2. The method for preparing and separating 6-hydroxyhexyl acrylate according to claim 1, wherein in step (1), the temperature is raised to 105-110 ℃ for reaction for 0.5-1.5 h.

3. The method for preparing and separating 6-hydroxyhexyl acrylate according to claim 1 wherein in step (2) the extraction is a multi-stage continuous countercurrent centrifugal extraction.

4. The method for preparing and separating 6-hydroxyhexyl acrylate according to claim 1, wherein in step (3), the reduced pressure distillation is performed at 80-90 ℃ under 10-20 kPaA.

5. The process for preparing and separating 6-hydroxyhexyl acrylate according to claim 1 wherein in step (4), the mixture of ionic liquid and copper salt polymerization inhibitor is fed from 3 rd to 6 th trays in the rectification column.

6. The method for preparing and separating 6-hydroxyhexyl acrylate according to any of claims 1-5, wherein in step (4), the mass ratio of 1-octyl-3-methylimidazole hexafluorophosphate to 1-hexyl-3-methylimidazole trifluoromethanesulfonate is 2:8 to 6.5: 3.5.

7. The method for preparing and separating 6-hydroxyhexyl acrylate according to claim 6, wherein in step (4), the mass ratio of 1-octyl-3-methylimidazole hexafluorophosphate to 1-hexyl-3-methylimidazole trifluoromethanesulfonate is 3:7 to 6.2: 3.8.

8. The method for preparing and separating 6-hydroxyhexyl acrylate according to any one of claims 1-5, wherein in step (4), the mass ratio of the ionic liquid to the copper salt polymerization inhibitor is 100: 1-100: 6;

and/or in the step (4), the mass ratio of the ionic liquid to the mixture containing 1, 6-hexanediol and 6-hydroxyhexyl acrylate is 1: 8-1: 15.

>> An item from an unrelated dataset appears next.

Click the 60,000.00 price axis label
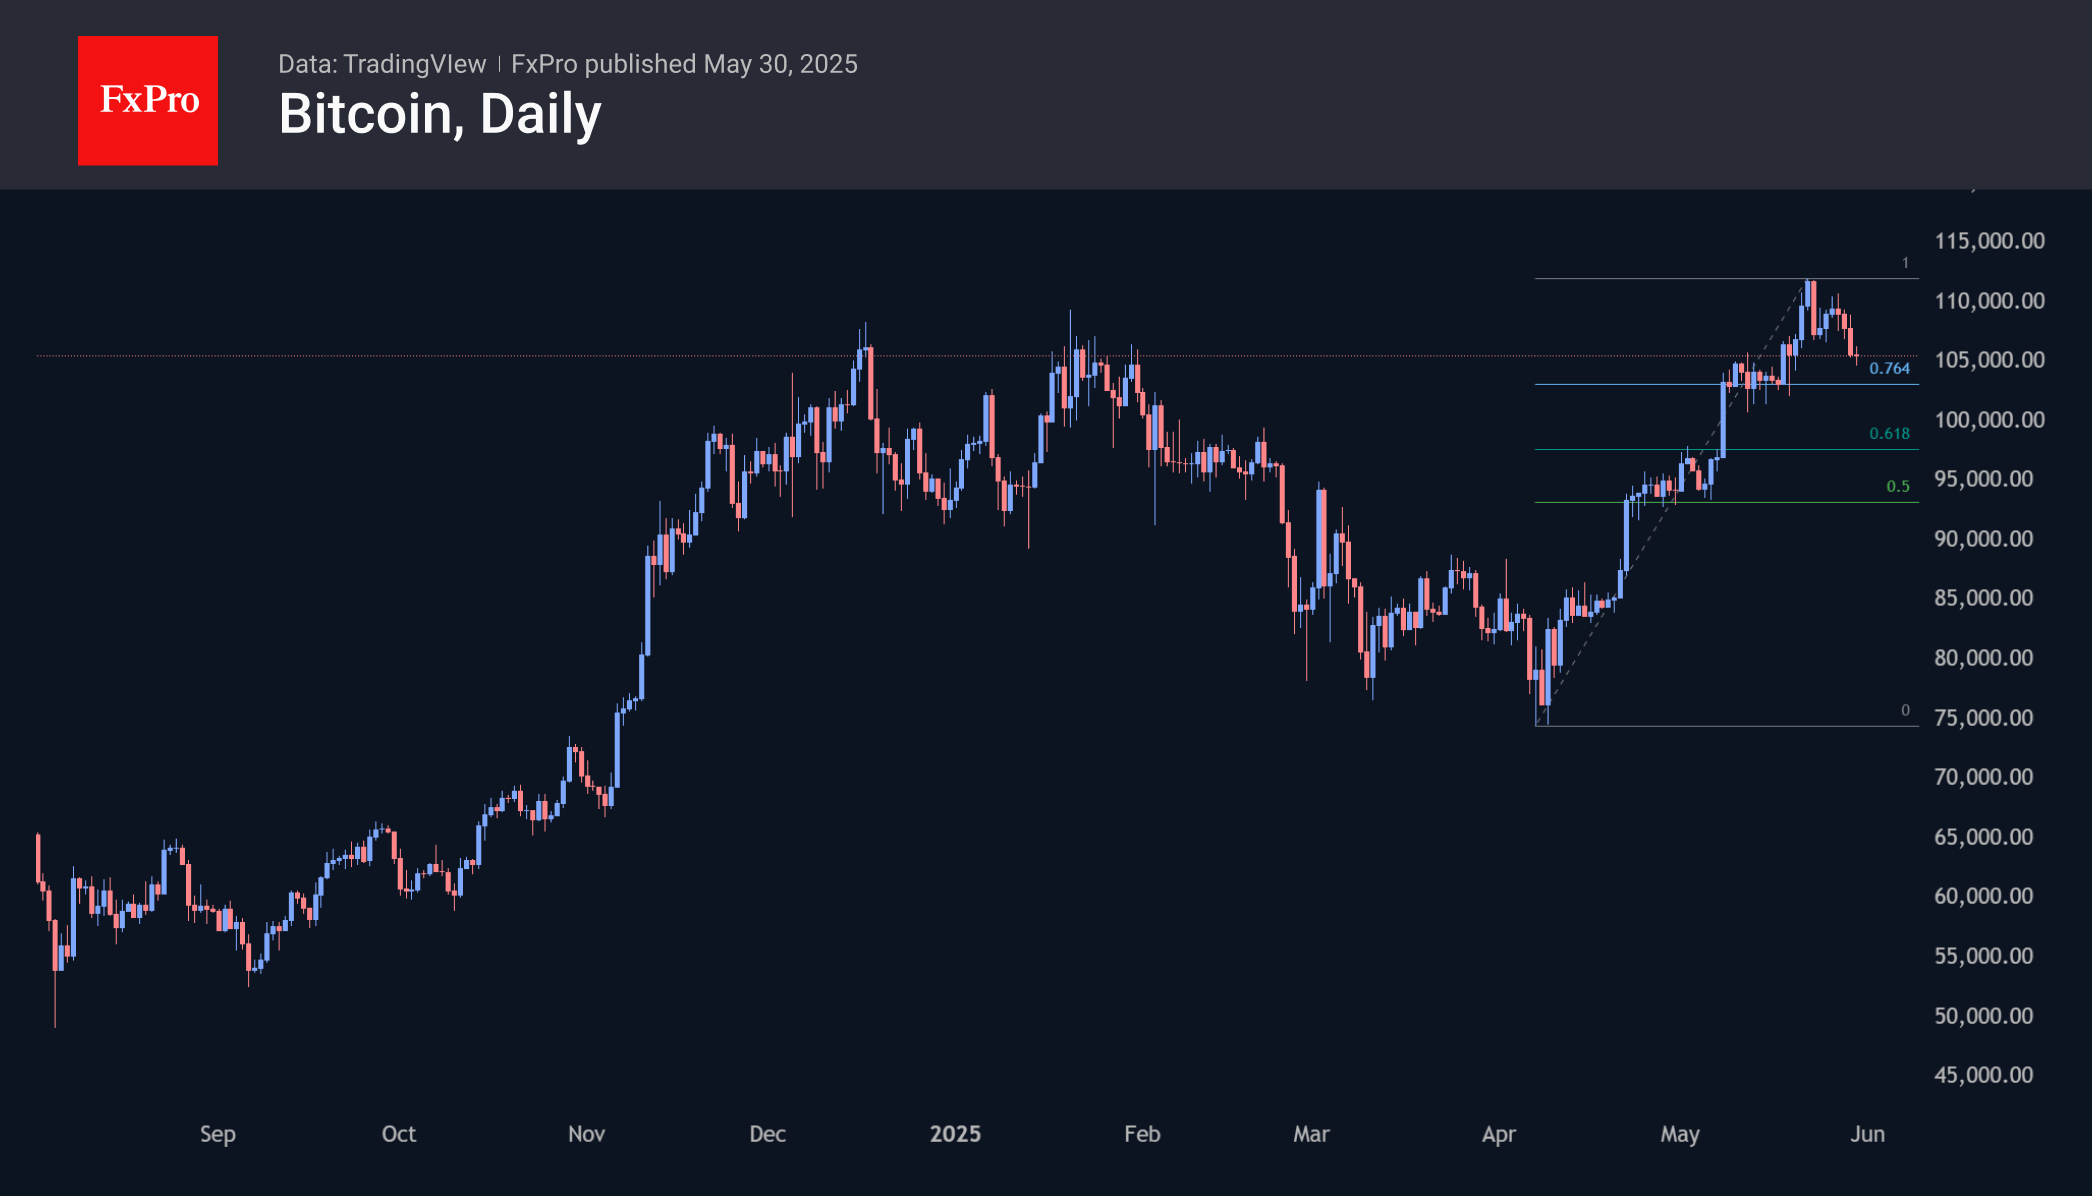The image size is (2092, 1196). click(1983, 896)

9. The method for preparing and separating 6-hydroxyhexyl acrylate according to claim 8, wherein in step (4), the mass ratio of the ionic liquid to the copper salt polymerization inhibitor is 100: 3-100: 4;

and/or in the step (4), the mass ratio of the ionic liquid to the mixture containing 1, 6-hexanediol and 6-hydroxyhexyl acrylate is 1: 10-1: 12.

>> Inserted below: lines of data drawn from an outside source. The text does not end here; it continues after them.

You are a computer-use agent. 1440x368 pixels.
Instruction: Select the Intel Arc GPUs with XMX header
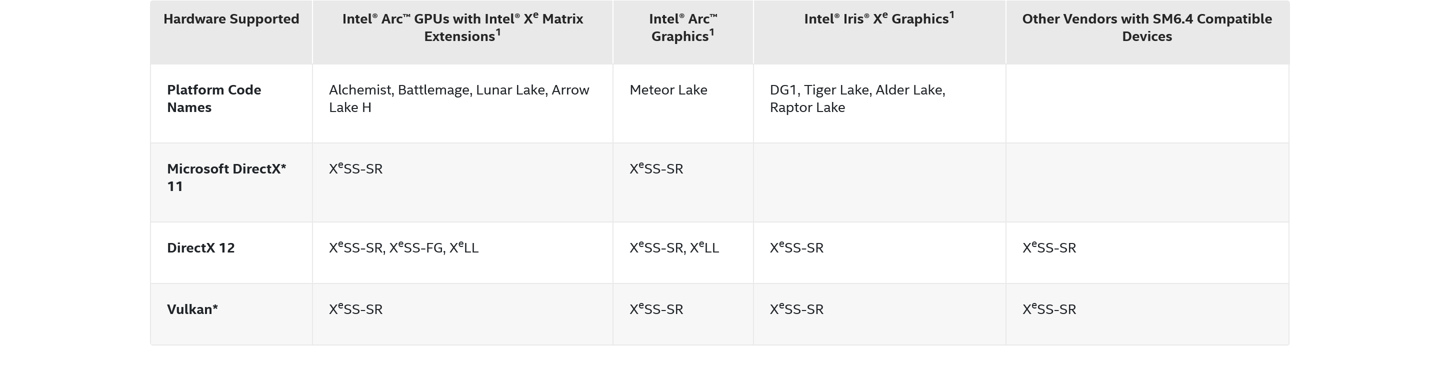click(x=462, y=27)
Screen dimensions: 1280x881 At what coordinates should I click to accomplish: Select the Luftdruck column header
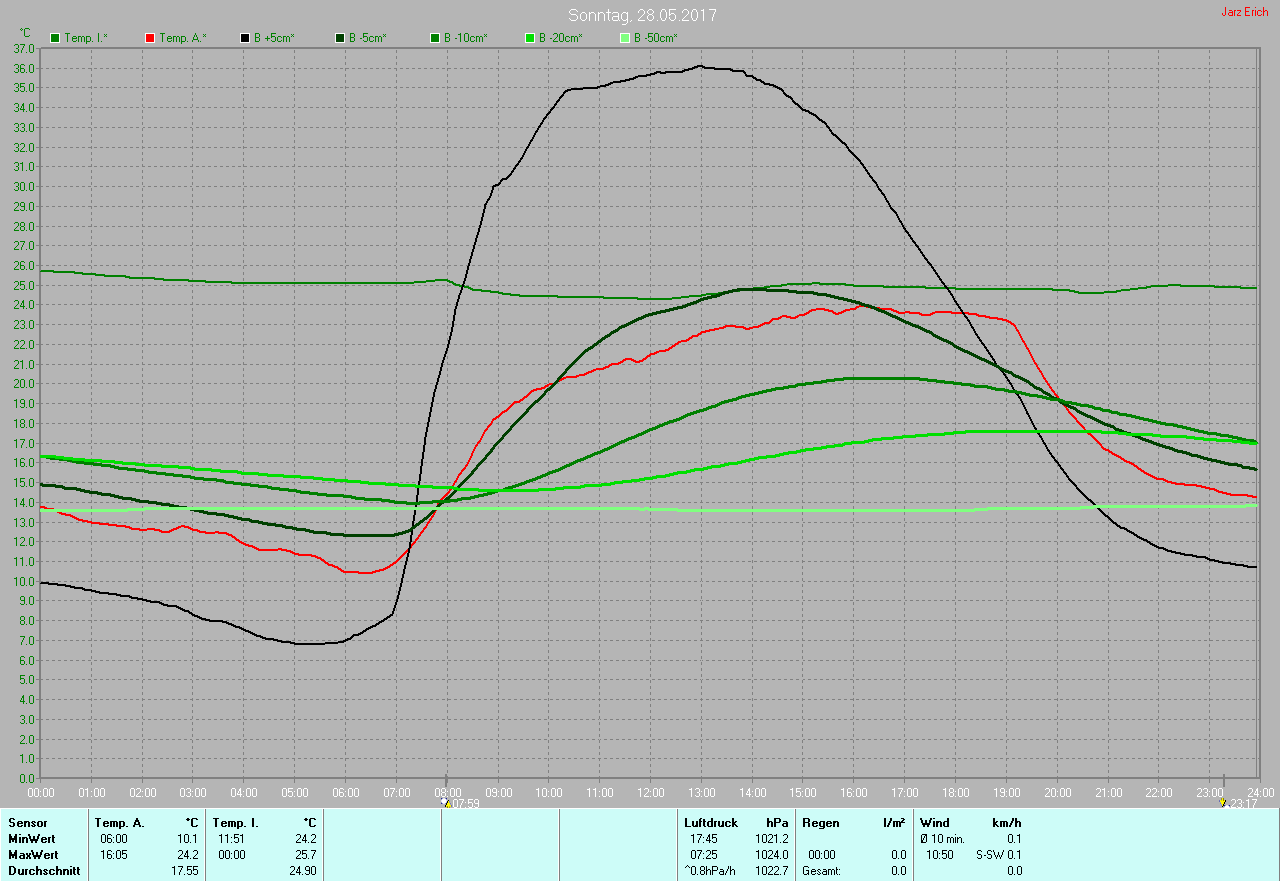[x=711, y=823]
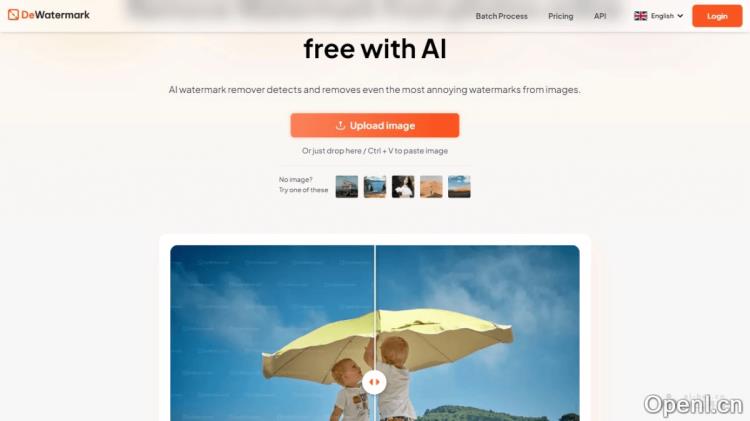Viewport: 750px width, 421px height.
Task: Click the language chevron arrow
Action: click(x=680, y=16)
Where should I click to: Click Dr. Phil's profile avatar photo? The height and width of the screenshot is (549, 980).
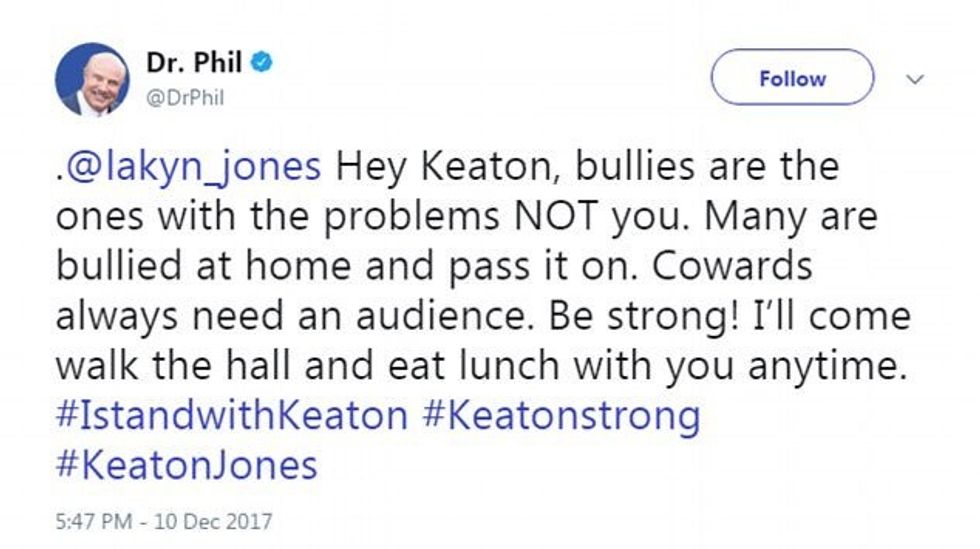(x=92, y=79)
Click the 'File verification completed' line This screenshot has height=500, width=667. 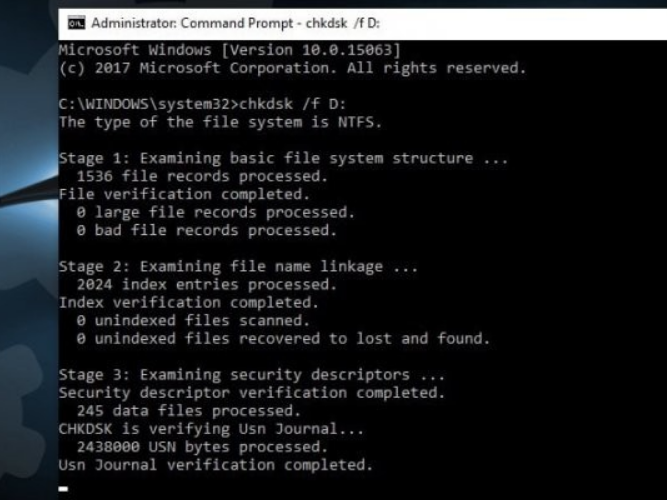[x=185, y=194]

10. The method for preparing and separating 6-hydroxyhexyl acrylate according to any of claims 1-5, wherein in step (4), the number of plates of the rectification column is 28-30;

and/or in the rectifying tower, the rectifying conditions of the 1, 6-hexanediol are 95-100 ℃ and 0.2-0.25 kPaA.

11. The process for producing and isolating 6-hydroxyhexyl acrylate according to any of claims 1-5, wherein in step (1) and step (4), the copper salt inhibitor is copper N, N-dibutyldithiocarbamate;

in the step (1), the dosage of the copper salt polymerization inhibitor is 0.5-2 wt% of that of the acrylic acid.

12. The method for preparing and separating 6-hydroxyhexyl acrylate according to claim 11, wherein in step (1), the amount of the copper salt polymerization inhibitor is 1 to 1.5wt% of the amount of acrylic acid.

13. The process for producing and isolating 6-hydroxyhexyl acrylate according to any of claims 1-5 wherein in step (1) the catalyst is selected from at least one of p-toluenesulfonic acid, phosphoric acid and methanesulfonic acid; in the step (1), the amount of the catalyst is 0.5-5 wt% of that of the acrylic acid;

and/or in the step (1), the molar ratio of the acrylic acid to the 1, 6-hexanediol is 1: 1.8-1: 2.2;

and/or, in the step (2), the aliphatic alkane is selected from at least one of cyclohexane, normal hexane, normal heptane and normal octane.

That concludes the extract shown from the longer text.